━━━━━ Text block ━━━━━

I've just purchased the cfs system and was hand finishing before and am having good results for never running any type of tools before. 


The taper feels weird walking backwards compared to a banjo and going forward.

When taping what is the thickness of the mud compared to using a banjo?
same, a lil thicker, alot thicker, or thinner?????

Thanks for any info!!:thumbsup:


----------



## Terryw (Oct 22, 2007)

I never actually used a banjo prior to using a bazooka. But from what I have seen with other tapers, you will probably need your mud a little thinner for the flats, and ever thinner for the angles. If you don't thin the mud for the angles you will have a tougher time rolling and glazing. If it is not dripping once in a while you are taping, it is probably too thick. I too am still adjusting to running the taper. I find that for me, 1600psi is about the max I can set the pump and still keep up with the machine. I am sure that as I get more comfortable with the taper I will be able to crank it up to the recommended pressure of 2500psi. 

Aplatec recommended pressures:

Taping...................... 2500psi
Fill coat.................... 3200psi (maximum pressure setting for Mark V)

━━━━━

◆ Task list:
a. Condense the paragraph in the drywall taping thread that begins "I never actually used a banjo" into a short bulleted list of its main points.
b. Pick up the drywall taping thread after its last line, the fill coat pressure setting, and keep writing.

━━━━━ Stored data ━━━━━

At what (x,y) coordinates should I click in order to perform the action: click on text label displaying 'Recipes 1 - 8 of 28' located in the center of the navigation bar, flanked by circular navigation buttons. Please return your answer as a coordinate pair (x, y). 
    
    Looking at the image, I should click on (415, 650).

━━━━━

◆ Answers by task:
a.
- The writer went straight to a bazooka without using a banjo first.
- From watching other tapers, the writer says mud likely needs to be a little thinner for flats and thinner still for angles.
- Mud that isn't thinned for angles makes rolling and glazing harder.
- If the mud isn't dripping once in a while during taping, it is probably too thick.
- The writer is still adjusting to the taper and can keep up with the machine at about 1600psi at most.
- With more comfort, the writer expects to reach the recommended 2500psi.

b.
Skim coat................. 1800psi
Coat inside angles...... 1500psi
Plastic mud heads...... 1200psi
Nail spotter.............. 400 -600psi (the lowest setting you can get)

While learning the system you will definitely want to start with lower pressures. The higher the pressure, the faster and more precise you must be. The exception to this is the nail spotter, with this you are all ready at the lowest pressure you can be and still make the pump engage when you pull the trigger. The recommendations for pressure are merely a starting point. If there is too much mud, then turn down the pump. If you are running out of mud, increase the pump. Be willing to turn down the pump for a while till you learn how to handle the flow of mud to the various tools.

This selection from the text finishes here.